Three weeks after Lindy’s original diagnosis, she started fundraising for the National Brain Tumor Society by doing the DFW Brain Tumor Walk. With only 3-4 weeks to fundraise, as opposed to the other teams who had three months, Lindy was the #1 team and individual fundraiser that year and every year for 2010-2013. The first year the team theme and shirts were “The Walk for Jacque.” She named all of her tumors after Frenchmen. Not sure why, but Jacque was her first tumor she beat and the one that would eventually come back and kill her.
February 6, 2013, Lindy lost her fight with Jacque. She spent the last 26 of her 37 days on earth in a rehab hospital trying to regain her motor, speech, and occupational skills. She was sent home when they told me there was nothing more they could do. Her last MRI showed that the tumor had spread everywhere. She spent 11 days in our home under hospice care. The morning she passed away, I ran out the back door, through our gate, and started walking the path the city is cutting near our house to White Rock Lake. I didn’t care that it was starting to rain. Crying and confused, the sun seemed to find my face when it peeked through the clouds as if almost her saying good-bye. At that moment, I had realized that walking was very cathartic for me. I had remembered a movie I had seen a few years prior (as I see about five movies a week at the theater, no joke) about a walk in Spain called The Way. I remember I felt a connection to this movie but never knew why it impacted me so much out of the 100’s of movies I have seen, but it connected.
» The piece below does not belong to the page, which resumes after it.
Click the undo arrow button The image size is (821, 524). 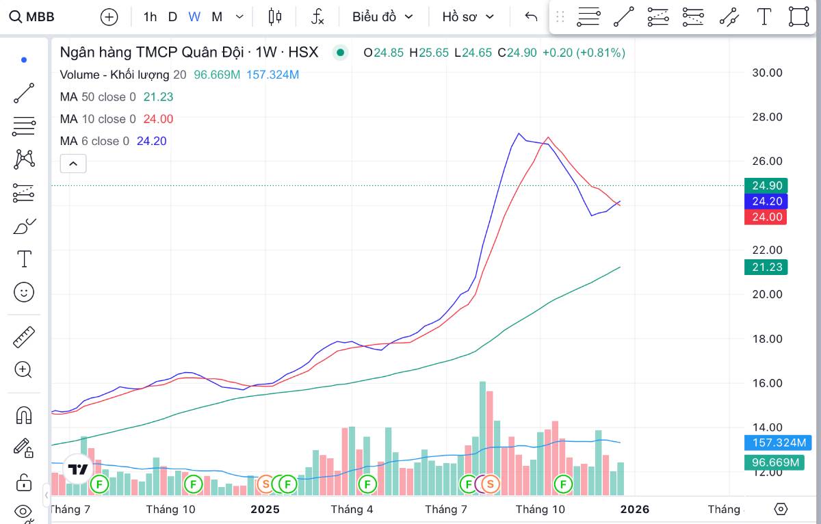531,17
We buried Lindy a week after she died. During that week, I thought a lot about that movie, walking, getting away, and grieving by myself. While looking for any last wishes she could have written for the funeral, I found a can in one of her bottom drawers, and it had $8000 cash in it. In a very livid minute, my mind swirled to this walk in Spain. I took that money as a sign that I needed to go to Spain. Three days after she was buried, I was on a flight to Barcelona. I had zero clue about what I was doing. I just went.